Metabolic and Sensory Components of Age-Related Hearing Loss.

Abstract

Age-related hearing loss is a multifactorial condition with effects of aging and environmental exposures that contribute to cochlear pathologies. Metabolic hearing loss involves declines in the endocochlear potential, which broadly reduce cochlear amplification of low-level sounds. Sensory hearing loss involves damage to outer hair cells that may eliminate amplification, especially for high-frequency sounds. A novel approach was developed to estimate the extent of metabolic and sensory components (in dB) for an individual, by combining hearing loss profiles to optimally approximate their hearing thresholds (audiogram). This approach was validated using estimates of metabolic and sensory hearing loss from retrospective datasets including gerbils, cross-sectional and longitudinal audiograms from older adults, a measure of speech recognition in noise, and histopathology case reports. Simulation results showed that well-approximated audiograms can produce accurate metabolic and sensory estimates.

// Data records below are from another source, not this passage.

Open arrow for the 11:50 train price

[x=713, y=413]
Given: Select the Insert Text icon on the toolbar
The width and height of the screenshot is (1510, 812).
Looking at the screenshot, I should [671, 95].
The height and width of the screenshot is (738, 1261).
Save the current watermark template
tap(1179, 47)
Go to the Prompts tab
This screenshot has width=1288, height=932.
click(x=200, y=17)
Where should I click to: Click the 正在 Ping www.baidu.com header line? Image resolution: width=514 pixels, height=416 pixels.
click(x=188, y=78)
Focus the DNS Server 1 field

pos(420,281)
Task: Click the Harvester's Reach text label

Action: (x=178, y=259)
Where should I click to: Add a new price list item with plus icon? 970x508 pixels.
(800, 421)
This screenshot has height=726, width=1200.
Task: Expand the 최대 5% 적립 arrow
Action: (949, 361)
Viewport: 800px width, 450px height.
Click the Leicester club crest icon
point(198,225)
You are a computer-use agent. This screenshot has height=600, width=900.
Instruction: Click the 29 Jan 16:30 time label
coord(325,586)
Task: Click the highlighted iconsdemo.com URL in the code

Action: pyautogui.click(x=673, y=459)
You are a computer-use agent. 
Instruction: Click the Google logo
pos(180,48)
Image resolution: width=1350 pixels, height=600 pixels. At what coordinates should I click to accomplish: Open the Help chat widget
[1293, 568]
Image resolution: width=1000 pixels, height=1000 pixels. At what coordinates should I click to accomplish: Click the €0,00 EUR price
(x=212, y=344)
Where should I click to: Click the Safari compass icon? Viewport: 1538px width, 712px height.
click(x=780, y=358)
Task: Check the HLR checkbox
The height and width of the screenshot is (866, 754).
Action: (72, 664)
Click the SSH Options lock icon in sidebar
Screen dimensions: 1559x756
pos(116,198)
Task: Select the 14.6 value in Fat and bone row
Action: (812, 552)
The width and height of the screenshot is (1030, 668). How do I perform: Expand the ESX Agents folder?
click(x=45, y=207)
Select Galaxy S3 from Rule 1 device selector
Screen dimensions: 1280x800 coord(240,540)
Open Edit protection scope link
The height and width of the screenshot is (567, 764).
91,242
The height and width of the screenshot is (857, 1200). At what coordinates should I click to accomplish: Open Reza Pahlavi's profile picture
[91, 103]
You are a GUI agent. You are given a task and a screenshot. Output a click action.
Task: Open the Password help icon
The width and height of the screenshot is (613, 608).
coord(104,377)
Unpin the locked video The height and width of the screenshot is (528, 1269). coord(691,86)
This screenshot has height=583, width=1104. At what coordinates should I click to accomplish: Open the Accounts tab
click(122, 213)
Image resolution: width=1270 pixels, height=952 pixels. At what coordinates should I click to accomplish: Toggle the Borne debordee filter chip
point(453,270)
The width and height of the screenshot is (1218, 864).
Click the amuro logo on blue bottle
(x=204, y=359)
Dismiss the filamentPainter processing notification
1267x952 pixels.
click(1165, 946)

Estimates of metabolic and sensory components of age-related hearing loss differentiated gerbils with known strial and/or sensory pathologies based on age and exposures. For older adults, metabolic estimates consistently increased with age and were associated with poorer speech recognition in noise, while sensory estimates were related to sex and noise exposure differences. Histopathology case reports (with audiograms) that described strial and outer hair cell pathology in temporal bones from older donors showed significant differences in metabolic and sensory estimates, respectively. The results support the view that audiograms include information that can be used to estimate the metabolic and sensory components of age-related hearing loss.